The Russians bid their own farewell to Berlin in a ceremony on August 31, 1994. Historians noted that this was the biggest pullout ever by an army that had not been defeated in battle. Yet of course the pullout did signal a defeat of sorts, despite brave words about lasting friendship and future cooperation from Helmut Kohl and Boris Yeltsin. Spectators at the Soviet good-bye parade were few and far between. In addition to their war memorials, which the Germans promised to maintain, the Russians left behind barracks and other housing units stripped of window frames, toilet fixtures, and electrical outlets. They also left a legacy of environmental devastation in the form of toxic dumps and oil-soaked bases.
The final pullout of the Western Allied troops in September 1994, like the big parade in June, was at once festive and elegiac. Tens of thousands of Berliners turned out for countless good-bye parties, and many a tear was shed for the departure of “our good friends.” To keep alive memories of the Allied presence in Berlin, and to educate future generations about the Western powers’ role in the divided city, German officials established an Allied Museum at a former American base. The opening exhibition, entitled “More Than A Suitcase Remains—the Western Powers in Berlin 1944–1994,” featured various objets of the Cold War era: a chunk of an eavesdropping tunnel dug under East Berlin in the 1950s; one of the Hastings cargo planes that flew in supplies in the airlift; a U.S. tank that had stood barrel to barrel with Russian armor when the Wall went up in 1961; and, pièce de résistance, the guards’ hut from Checkpoint Charlie. There were also artifacts of the “abnormal normality” of everyday Allied life in the divided city: uniforms, street signs, Campbell’s soup cans, candy wrappers.

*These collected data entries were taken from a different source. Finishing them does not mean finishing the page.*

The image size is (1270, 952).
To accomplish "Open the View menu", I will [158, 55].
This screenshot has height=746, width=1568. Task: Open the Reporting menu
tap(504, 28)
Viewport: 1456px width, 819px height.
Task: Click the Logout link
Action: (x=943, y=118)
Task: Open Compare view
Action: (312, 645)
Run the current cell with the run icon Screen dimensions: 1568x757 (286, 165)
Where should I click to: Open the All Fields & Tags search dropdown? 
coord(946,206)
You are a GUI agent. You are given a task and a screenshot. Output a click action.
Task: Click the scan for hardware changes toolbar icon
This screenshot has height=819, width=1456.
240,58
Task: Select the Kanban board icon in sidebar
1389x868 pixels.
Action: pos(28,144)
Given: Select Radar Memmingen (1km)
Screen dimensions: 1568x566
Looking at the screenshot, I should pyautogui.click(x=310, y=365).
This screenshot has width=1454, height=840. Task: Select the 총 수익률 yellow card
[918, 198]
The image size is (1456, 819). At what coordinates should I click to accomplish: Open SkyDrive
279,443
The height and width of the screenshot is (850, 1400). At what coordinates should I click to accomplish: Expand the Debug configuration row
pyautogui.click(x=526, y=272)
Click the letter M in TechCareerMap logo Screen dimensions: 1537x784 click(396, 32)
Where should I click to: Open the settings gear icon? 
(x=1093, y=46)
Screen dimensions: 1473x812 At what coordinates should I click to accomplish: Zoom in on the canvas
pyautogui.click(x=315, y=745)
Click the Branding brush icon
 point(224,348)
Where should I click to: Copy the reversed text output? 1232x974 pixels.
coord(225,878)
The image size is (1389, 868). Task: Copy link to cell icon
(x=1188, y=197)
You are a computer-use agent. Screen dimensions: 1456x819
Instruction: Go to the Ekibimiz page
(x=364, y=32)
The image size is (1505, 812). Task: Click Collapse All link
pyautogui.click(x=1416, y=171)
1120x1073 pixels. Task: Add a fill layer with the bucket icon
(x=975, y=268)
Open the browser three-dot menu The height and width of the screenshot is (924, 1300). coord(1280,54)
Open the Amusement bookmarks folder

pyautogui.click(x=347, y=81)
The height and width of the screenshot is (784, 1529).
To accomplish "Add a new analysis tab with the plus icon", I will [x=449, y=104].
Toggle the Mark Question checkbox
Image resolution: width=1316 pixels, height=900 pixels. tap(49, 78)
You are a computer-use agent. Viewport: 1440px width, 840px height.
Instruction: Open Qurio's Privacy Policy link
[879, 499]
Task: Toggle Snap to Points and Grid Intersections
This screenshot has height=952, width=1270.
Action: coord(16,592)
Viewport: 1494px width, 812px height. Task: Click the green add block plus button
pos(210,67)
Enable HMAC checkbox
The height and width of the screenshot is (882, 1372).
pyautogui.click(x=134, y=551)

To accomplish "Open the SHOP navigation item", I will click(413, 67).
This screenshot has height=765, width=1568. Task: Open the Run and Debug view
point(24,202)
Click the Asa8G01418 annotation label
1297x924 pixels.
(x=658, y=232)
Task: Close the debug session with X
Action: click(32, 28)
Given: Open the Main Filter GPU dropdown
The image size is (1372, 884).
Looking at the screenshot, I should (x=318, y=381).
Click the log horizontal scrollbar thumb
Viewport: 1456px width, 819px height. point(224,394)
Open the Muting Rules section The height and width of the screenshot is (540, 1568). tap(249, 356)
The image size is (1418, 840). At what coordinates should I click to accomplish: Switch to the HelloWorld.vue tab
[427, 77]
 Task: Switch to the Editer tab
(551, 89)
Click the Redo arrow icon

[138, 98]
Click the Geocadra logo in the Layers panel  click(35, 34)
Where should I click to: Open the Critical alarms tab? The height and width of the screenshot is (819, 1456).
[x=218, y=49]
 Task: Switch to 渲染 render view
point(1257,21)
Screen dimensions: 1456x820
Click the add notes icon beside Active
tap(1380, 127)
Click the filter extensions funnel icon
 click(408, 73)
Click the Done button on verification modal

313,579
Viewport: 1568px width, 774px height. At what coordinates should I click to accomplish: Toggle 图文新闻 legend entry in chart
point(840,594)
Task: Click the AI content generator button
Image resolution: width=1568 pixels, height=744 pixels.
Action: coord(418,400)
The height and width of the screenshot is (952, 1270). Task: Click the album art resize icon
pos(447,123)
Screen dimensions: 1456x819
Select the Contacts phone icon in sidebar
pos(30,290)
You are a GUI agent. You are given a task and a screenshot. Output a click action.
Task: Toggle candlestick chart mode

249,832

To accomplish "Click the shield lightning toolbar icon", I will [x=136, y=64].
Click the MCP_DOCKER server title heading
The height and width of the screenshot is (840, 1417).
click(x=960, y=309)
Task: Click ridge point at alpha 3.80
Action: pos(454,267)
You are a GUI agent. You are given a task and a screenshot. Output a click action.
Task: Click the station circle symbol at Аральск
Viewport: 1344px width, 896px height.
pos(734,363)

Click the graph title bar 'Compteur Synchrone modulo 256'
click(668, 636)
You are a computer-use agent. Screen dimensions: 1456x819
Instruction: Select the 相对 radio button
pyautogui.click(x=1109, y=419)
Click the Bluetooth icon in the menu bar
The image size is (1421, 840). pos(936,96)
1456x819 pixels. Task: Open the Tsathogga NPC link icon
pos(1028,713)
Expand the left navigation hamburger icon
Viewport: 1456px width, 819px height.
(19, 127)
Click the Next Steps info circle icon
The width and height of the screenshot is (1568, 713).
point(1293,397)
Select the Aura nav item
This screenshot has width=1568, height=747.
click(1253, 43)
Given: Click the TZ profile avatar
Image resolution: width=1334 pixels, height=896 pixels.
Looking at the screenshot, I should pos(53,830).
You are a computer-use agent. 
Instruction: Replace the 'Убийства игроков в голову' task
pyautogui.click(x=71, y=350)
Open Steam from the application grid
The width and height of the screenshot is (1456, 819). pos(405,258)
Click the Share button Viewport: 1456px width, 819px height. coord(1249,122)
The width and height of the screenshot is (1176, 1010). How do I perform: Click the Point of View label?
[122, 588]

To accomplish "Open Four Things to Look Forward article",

The choice of a former American base for the Allied Museum was appropriate because the American impact on the town was by far the strongest. No major European city had become more Americanized than West Berlin. In addition to vast housing complexes and training facilities, the physical legacy left behind by the Americans included a golf course, yacht club, several schools, officers clubs, and an array of McDonald’s, Burger Kings, bagel shops, rib joints, diners, and other icons of the American Way of Life. For years Berlin had sponsored an annual Deutsch-Amerikanisches Volksfest, which drew in thousands, and it boasted an American-style football team, the Berlin Eagles. Of course, as we have noted, America’s relationship with Berlin over the past half-century had hardly been tension-free. From the mid-1960s through the 1980s West Berlin had witnessed hundreds of anti-American demonstrations, many of them violent. Even the protests, however, were influenced by America’s own counterculture, which provided the template for these actions. As for the new generation of Berliners coming of age in the 1990s, they saw America less as a savior, or as an oppressor, than as a giant pop-culture factory. A sixteen-year-old boy told an American reporter at the opening of the Allied Museum: “Just about everything we have that’s fun comes from the United States. If it weren’t for Americans, we wouldn’t have baseball caps. We wouldn’t have malls or fast-food shops or skateboards. Life just wouldn’t be as good.” Unlike the Russians, the Americans did not bequeath to Berlin a legacy of disemboweled buildings and polluted soil, but they certainly left behind plenty of junk.